Segue algumas citações dos livros: 

A transposição do “Velho Chico”, 

Tão esperada que imensa fosse

Revisitou a história do Brasil desde Dom Pedro II,

Em vários momentos políticos ela foi a salvação

Uma enganação! 

Passaram-se 100 anos e nada! 

Viu?! Negócio de rosca!

O lema sertanejo: “SÓ PLANTO SE CHOVER AMANHÃ!”

Assim, noticiou-se o mito da seca no Nordeste 

(MELO, 2023, p. 52).

A alimentação era um pouco complicado. Porque não tinha água no Rio Paraíba e você ia levando como desce. Como desce. Para enfrentar as dificuldades que sempre existiu na vida como nordestino, do agricultor. Mas a gente mora em um lugar ainda muito bom. Porque tem esse rio, né. Basta colocar uma cheia que fica de cinco a seis meses trabalhando. TRECHOS DE ENTREVISTA (MELO, 2021, p. 230). 

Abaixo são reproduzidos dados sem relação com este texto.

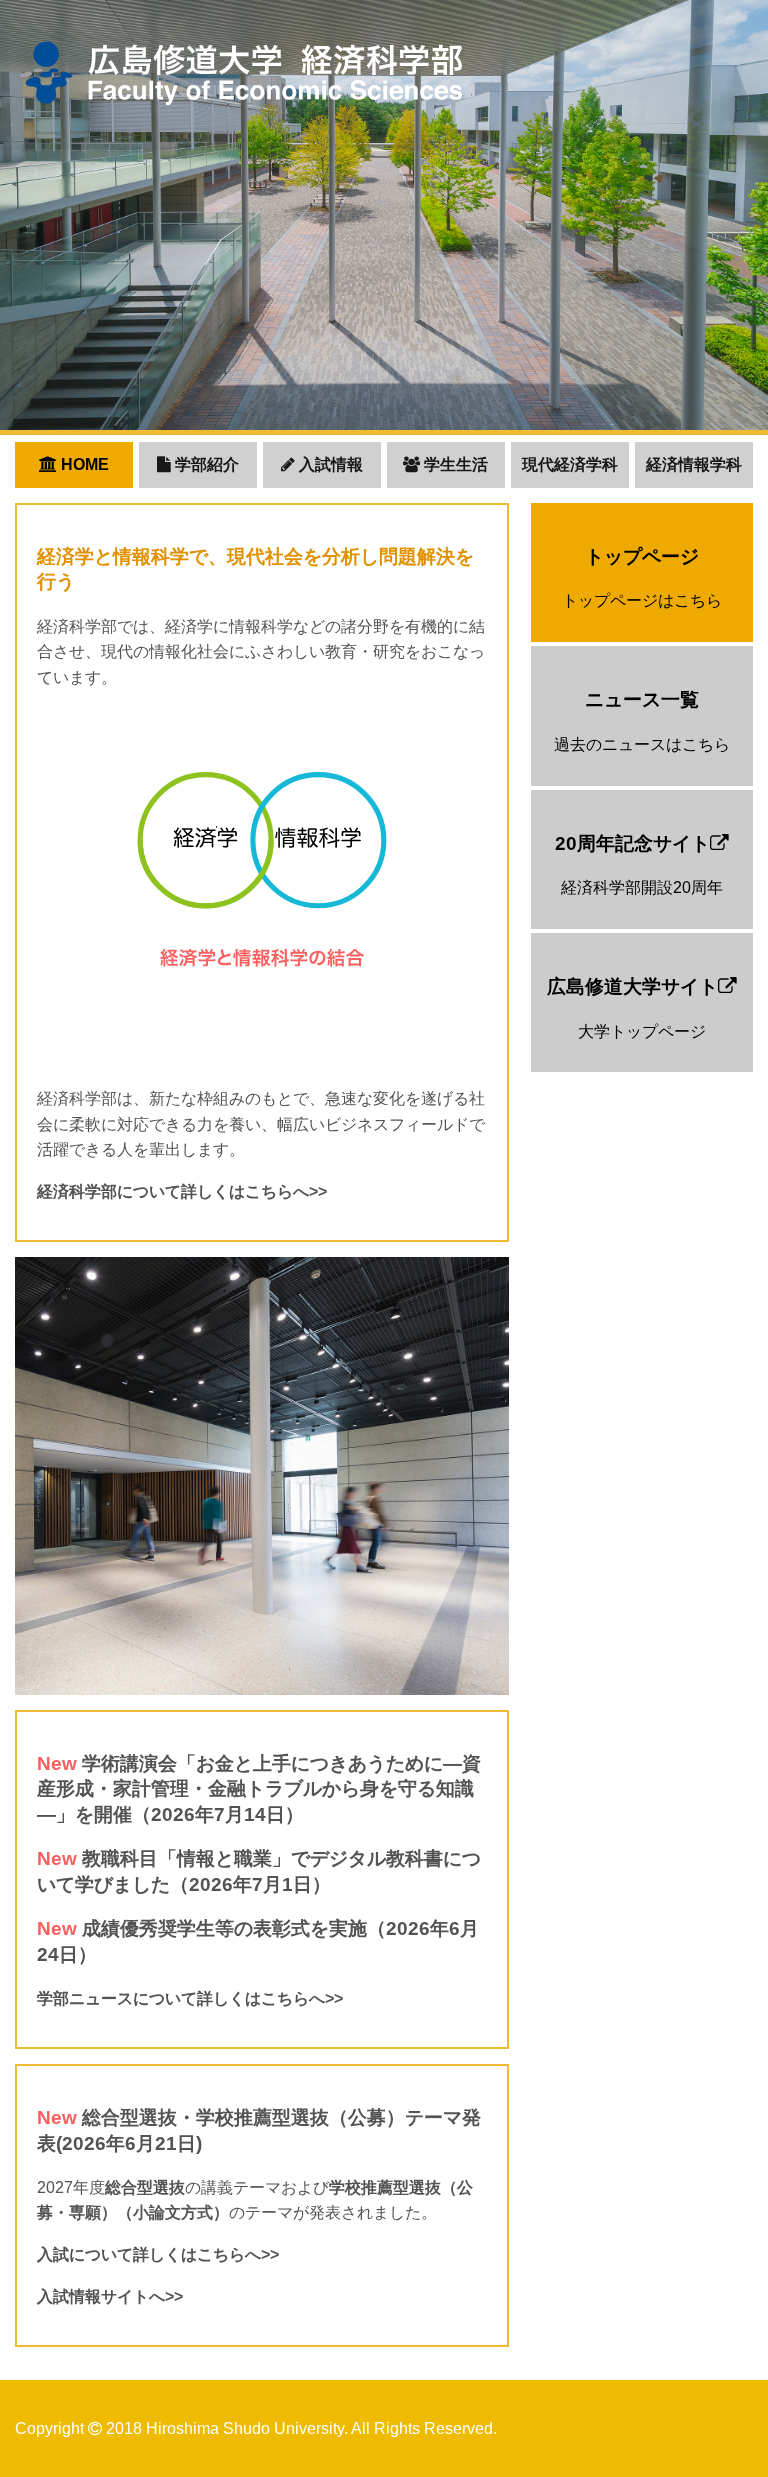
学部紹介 (205, 464)
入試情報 (329, 464)
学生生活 (454, 464)
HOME (83, 464)
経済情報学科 (694, 464)
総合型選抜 (145, 2187)
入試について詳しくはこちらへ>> (158, 2254)
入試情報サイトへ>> (110, 2296)
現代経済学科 (570, 464)
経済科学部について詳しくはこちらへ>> (182, 1191)
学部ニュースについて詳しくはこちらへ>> (190, 1998)
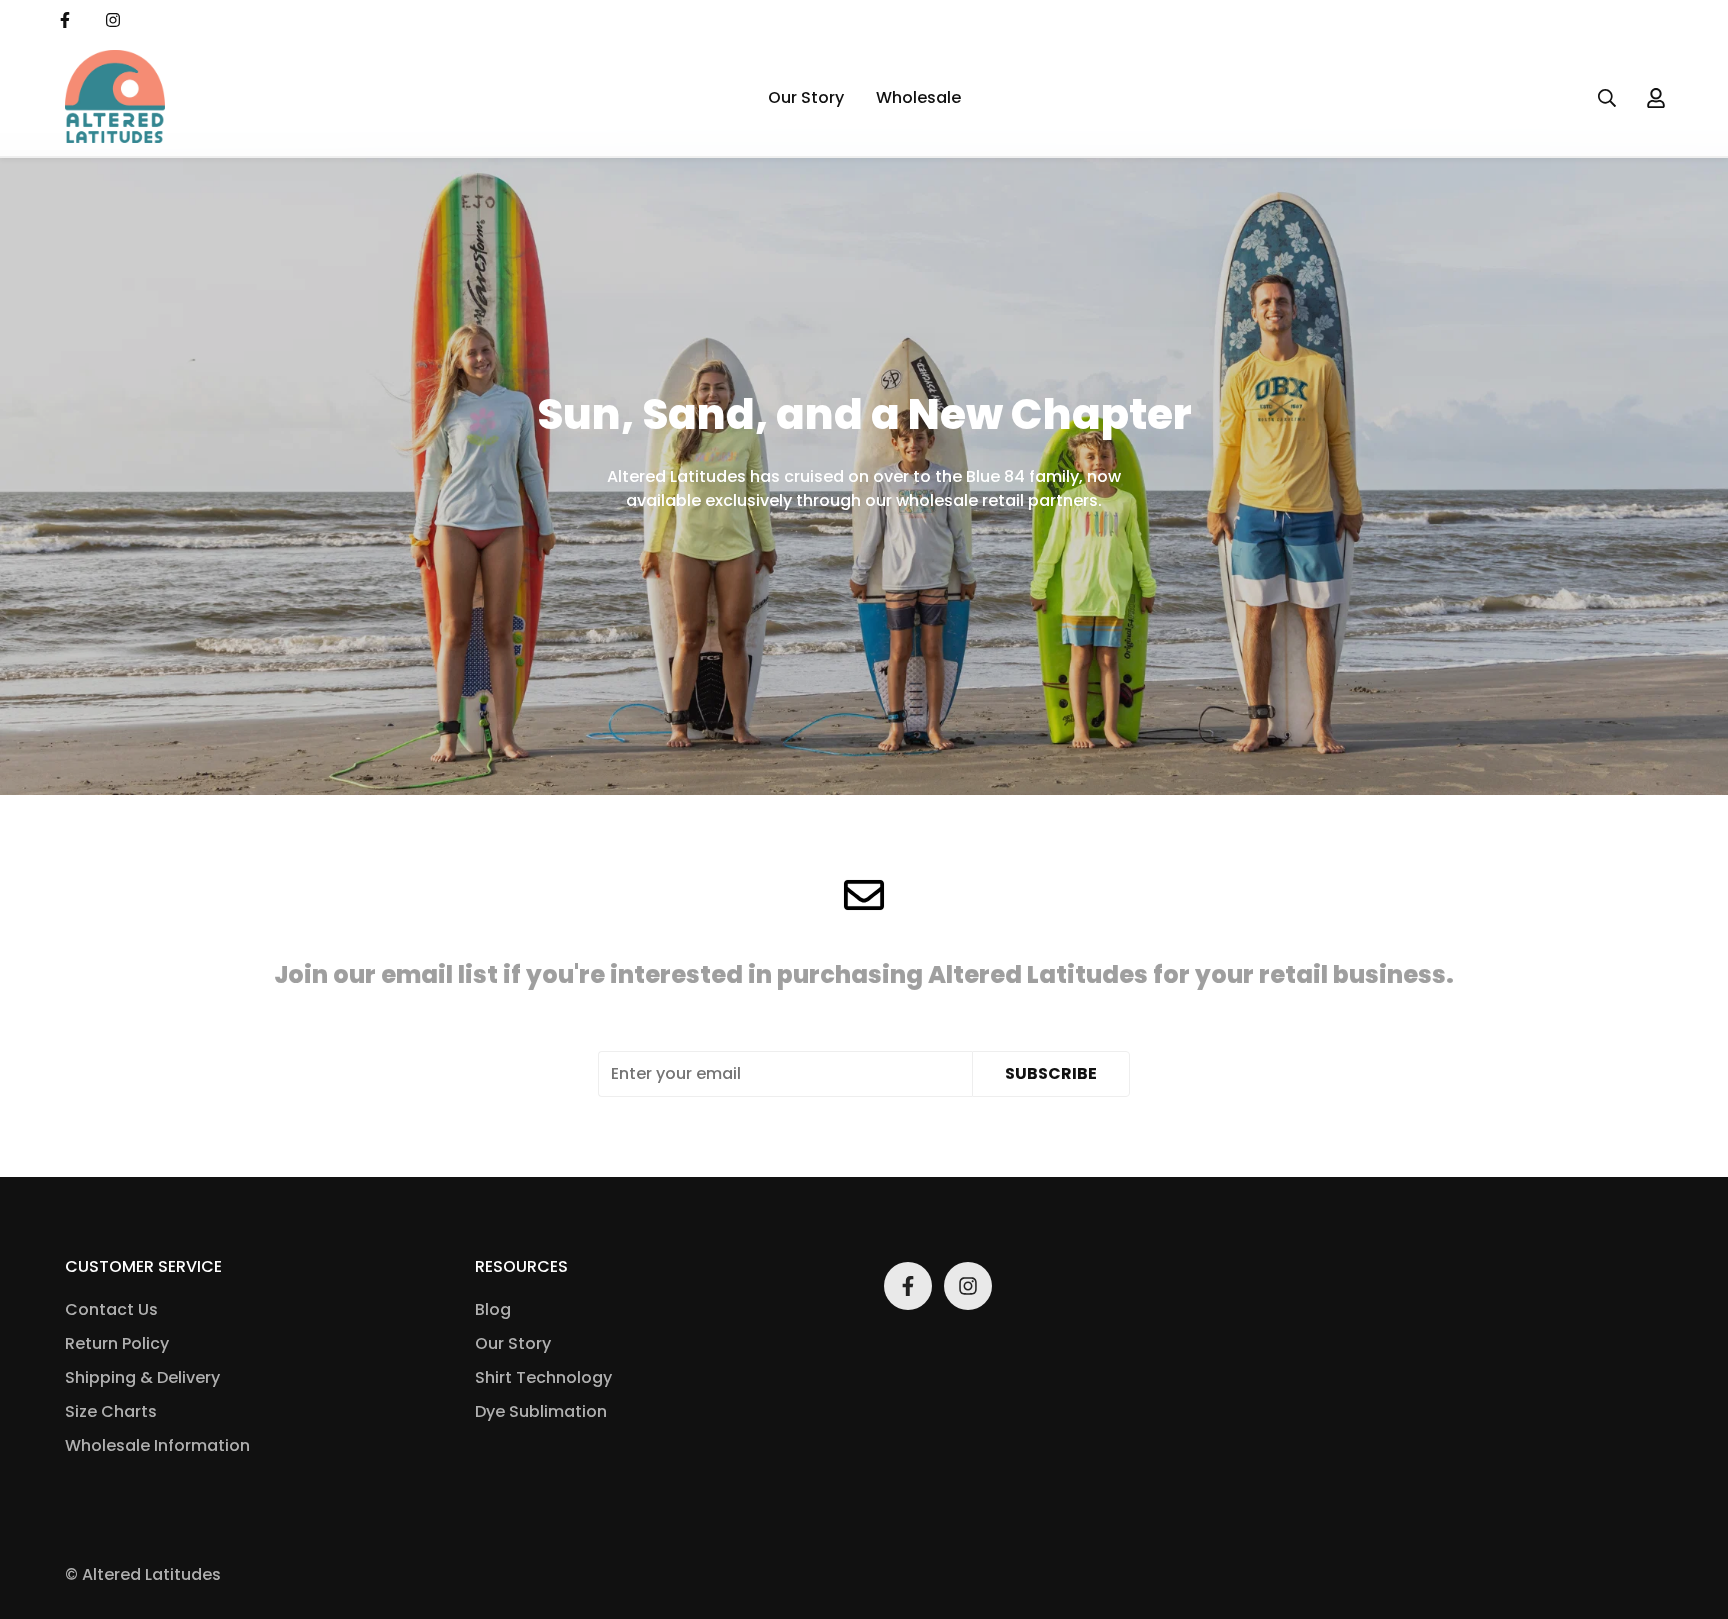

Essa realidade apresentada por um camponês do Alto Paraíba, no trecho da entrevista que foi apresentado logo acima, se percebe que na região do cariri os camponeses que moram nas margens dos rios intermitentes têm um tempo limitado para desenvolver a produção agrícola durante o período das chuvas. Quando se prolongavam os períodos das estiagens, não tinha como produzir da mesma forma. Claro, considerando, esse histórico é antes de chegar a água da transposição do Rio São Francisco, no Rio Paraíba, no ano de 2017.

Lembrando: a quantidade de medida do hectare da propriedade da terra, capital variável despendido, aliado ao fator localização, será determinante para dizer o quanto uma pessoa (ou família) sofrerá com os prejuízos de uma seca no Nordeste brasileiro.

É bom ficar claro algumas questões aqui, se uma pessoa tiver uma propriedade nas margens dos rios e condições financeiras para investimento os prejuízos são menores. Para aqueles que moram distante dos rios, a situação é mais dramática. Ao ter capital e podendo ser aplicado corretamente, considerando a singularidade de cada local, vence diversas barreiras de localização. Quando não, a geografia termina atrapalhando um pouco a vida do povo. Talvez, por isso, se criou o mito de que é necessário “derrubar o Planalto da Borborema”, como se o fator fosse somente o físico, sabemos que não é. Sendo assim, na Zona da Mata nordestina, os camponeses não seriam pobres, mesmo tendo uma localização e fertilidade a seu favor, assim, como a precipitação, maiores e bem distribuídas no ano todo. Mas o que impede, então, o desenvolvimento do campo na Zona da Mata, o não acesso à terra. Desse modo, se percebe que o fenômeno da seca se esbarra na monopolização da propriedade privada da terra e da água.


Esse texto expressa a opinião do autor.